TEXT PASSAGE.
^^^^^^^^

Figure 8(b) shows a surface plot of the azimuthally integrated intensity versus diffraction angle for a selected 2θ range as a function of position in the coating. At the bottom, the upper part of the WC–Co substrate is seen, on top of which the TiN bonding layer is visible. As seen from the normalized intensity versus z profiles for the (Ti,Al)N 111 and TiN 111 peaks in Fig. 8(c), the overlap of the signals from the two layers is of the order of 500 nm. In the following, we define z = 0 as the position where the TiN intensity has vanished, in order to avoid complications from the overlap region. In the case of an ideally smooth interface perfectly aligned with the beam, we would expect an overlap region corresponding to the beam size (60 nm). The interface roughness of the specific coatings investigated here was relatively small, of the order of 100 nm, which would give an overlap (contribution from both beam size and roughness) of 200 nm. Further effects arise from the interface not being completely parallel to the X-ray beam. Considering the thickness of the lamella of 40 µm, an overlap of 500 nm (accounting for the beam size contribution) corresponds to a misalignment below 1°. Further possibilities to improve the alignment of the interface with the beam through optimized sample mounting or sub-stages for isolated sample tilting should be explored in order to approach the ultimate spatial resolution defined by the beam size. In particular, this will be important for the investigation of multilayer coatings.

The iterative least-squares fitting of equation (6) to ε_θδ(z) resulted in d₀¹¹¹ = 2.350 (7) Å [corresponding to a strain-free lattice constant a₀ = 4.071 (5) Å], and the resulting residual stress profiles are plotted in Fig. 8(d). The in-plane stress, σ₀, is of the order of 2.5 GPa at the (Ti,Al)N/TiN interface, and decreases to around 1.5 GPa towards the surface. This agrees well with previous reports of residual tensile stress of 1.45 GPa in as-deposited coatings (Tkadletz et al., 2020 ). The out-of-plane stress, σ_zz, is zero at the surface (as a result of the iterative fitting) while becoming tensile in the order of 1 GPa towards the (Ti,Al)N/TiN interface. This is similar to the reports by Zeilinger et al. (2016), who found non-zero out-of-plane stresses at the interface between the upper and lower parts of a CVD TiN coating, where the temperature had changed half-way through the deposition. They attributed this to the constraining effect of the upper part of the coating on the ability of the lower part to relax stresses during the deposition. In our case, the location of the non-zero out-of-plane component is confined to the lower half, increasing towards the (Ti,Al)N/TiN interface, and the same argument could be made. However, we note that there may be other explanations, such as possible gradients in chemistry, grain size/morphology and texture. Previous studies (Qiu et al., 2020 ) have shown that the Ti:Al ratio is constant through the thickness, except for the innermost 200–300 nm, which is too small to explain the present gradient in σ_zz. On the other hand, gradients in texture and grain morphology extend further into the coating (Qiu et al., 2020), and as the (Ti,Al)N is elastically anisotropic this could potentially affect the DECs, and consequently the results of the linear regression where these values have been assumed to be constant throughout the coating. The shear stress, σ_yz, is zero throughout the thickness, as expected.

^^^^^^^^

DATA.
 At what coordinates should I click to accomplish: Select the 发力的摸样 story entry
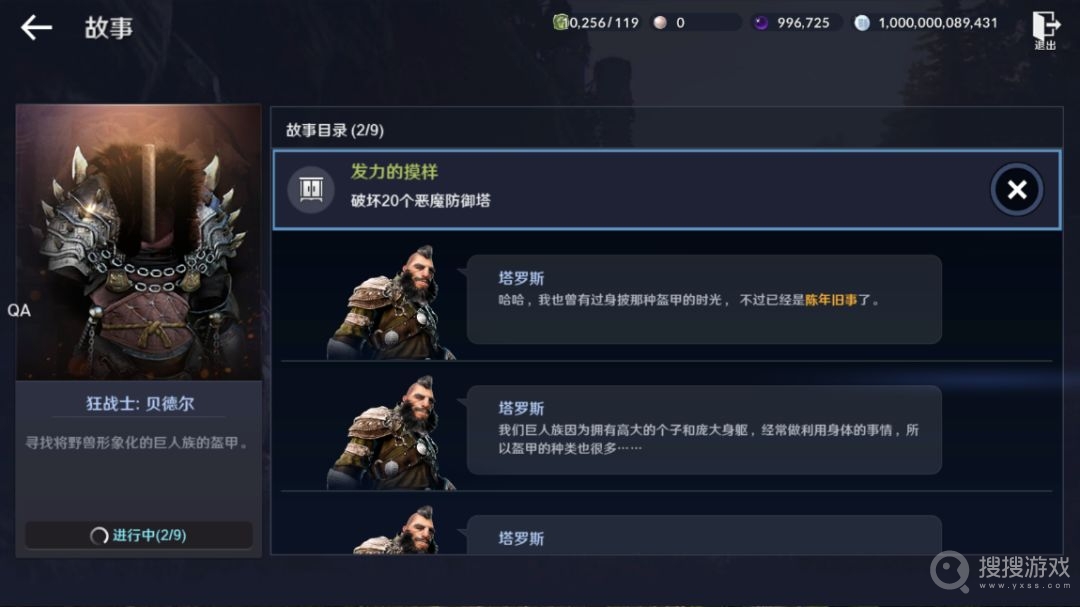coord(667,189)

^^^^^^^^

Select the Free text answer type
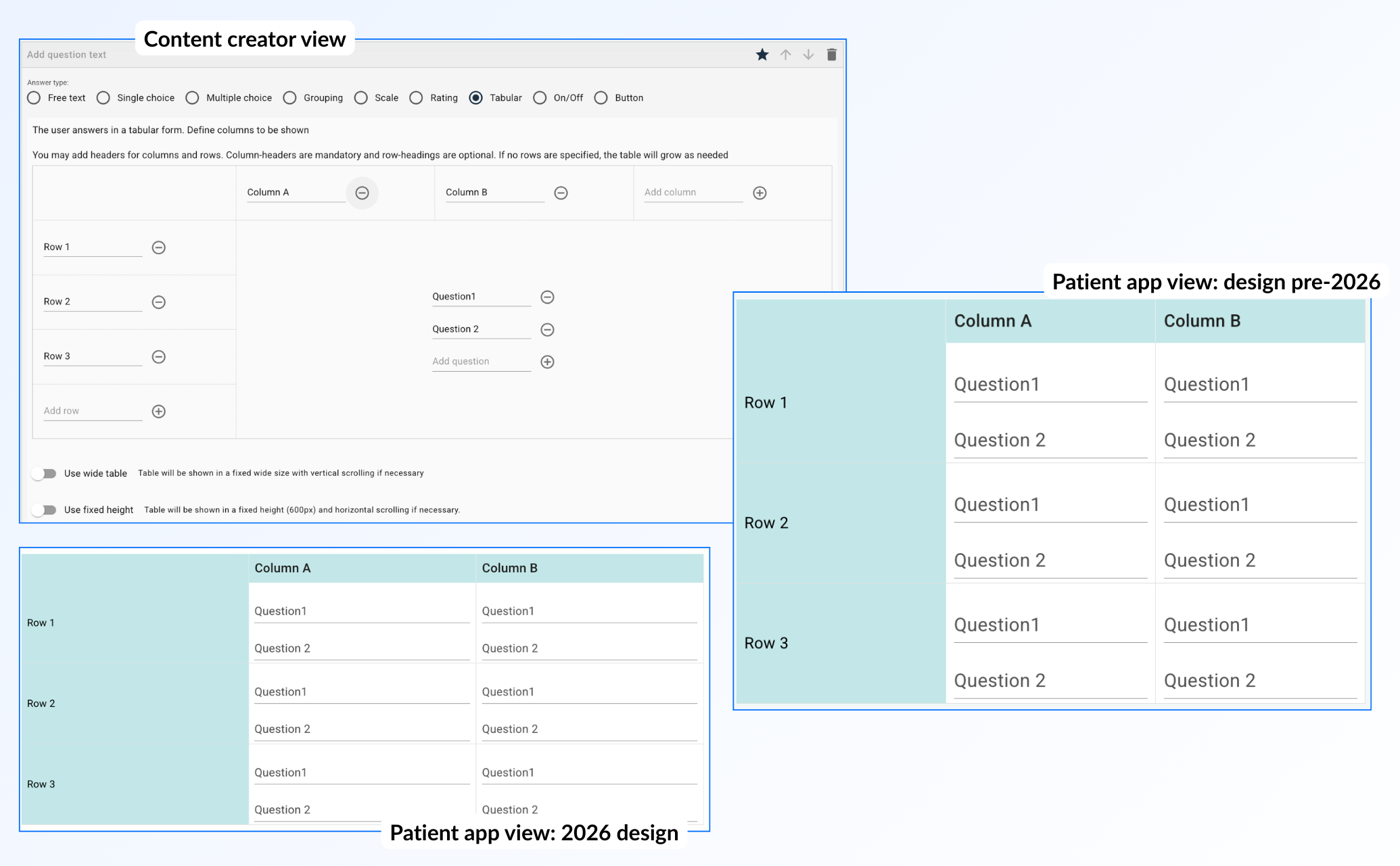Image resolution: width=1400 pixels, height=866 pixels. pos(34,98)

^^^^^^^^

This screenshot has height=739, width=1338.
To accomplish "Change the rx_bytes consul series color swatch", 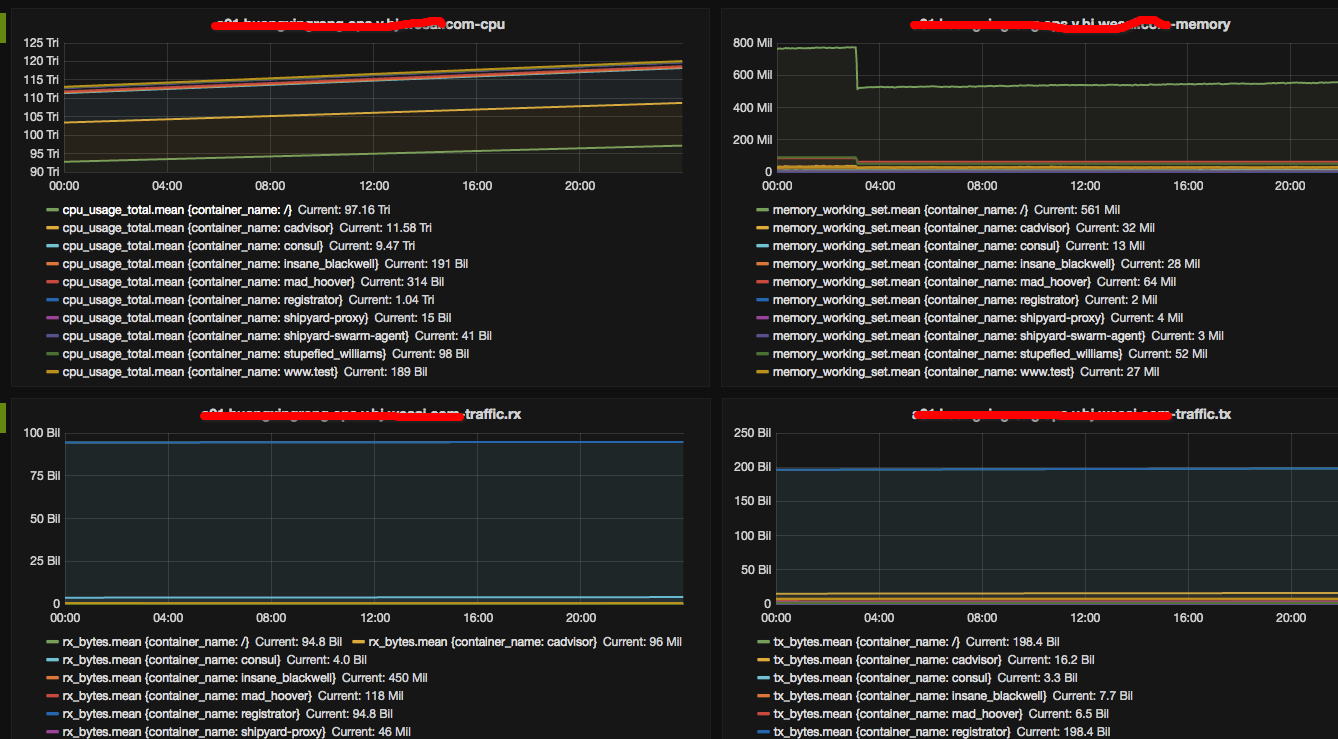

^^^^^^^^

PROBLEM 1. List every study that the passage on residual stress in the (Ti,Al)N coating cites by author and year, naming each one only once.
PROBLEM 2. Carry on the passage on residual stress in the (Ti,Al)N coating, starting after its final sentence about the shear stress.

FINAL RESULT 1. Tkadletz et al., 2020; Zeilinger et al., 2016; Qiu et al., 2020

FINAL RESULT 2.
Furthermore, the collection of data over the full azimuthal range allows us to compare the use of equation (6) and the standard assumption of linear d versus $[\sin^{2}\psi]$ response when determining the residual stresses. Under the assumption of an equibiaxial stress state, the in-plane stress can be found from a linear fit of $[d_{\theta\delta}^{\,111}]$ versus $[\sin^{2}\psi]$ at each position (z),

$[{{\partial d_{\theta\delta}^{\,hkl}(z)} \over {\partial\sin^{2}\psi}} = \sigma_{0}(z) {{1} \over {2}}S_{2}^{\,111}d_{0}^{\,111}, \eqno (7)]$

where $[\sin^{2}\psi]$ corresponding to each (θ, δ) combination is calculated using equation (4). As seen in Fig. 8(d), the $[\sin^{2}\psi]$ approach provides very similar values in the outer part of the coating (where the equibiaxial stress state assumption is valid) but deviates in the lower part. Again, we must remember that the here neglected complicating effects of texture, grain morphology and direction-dependent elastic interactions will also induce non-linearity in the d versus $[\sin^{2}\psi]$ response not associated with the stress state [see e.g. Welzel et al. (2005)].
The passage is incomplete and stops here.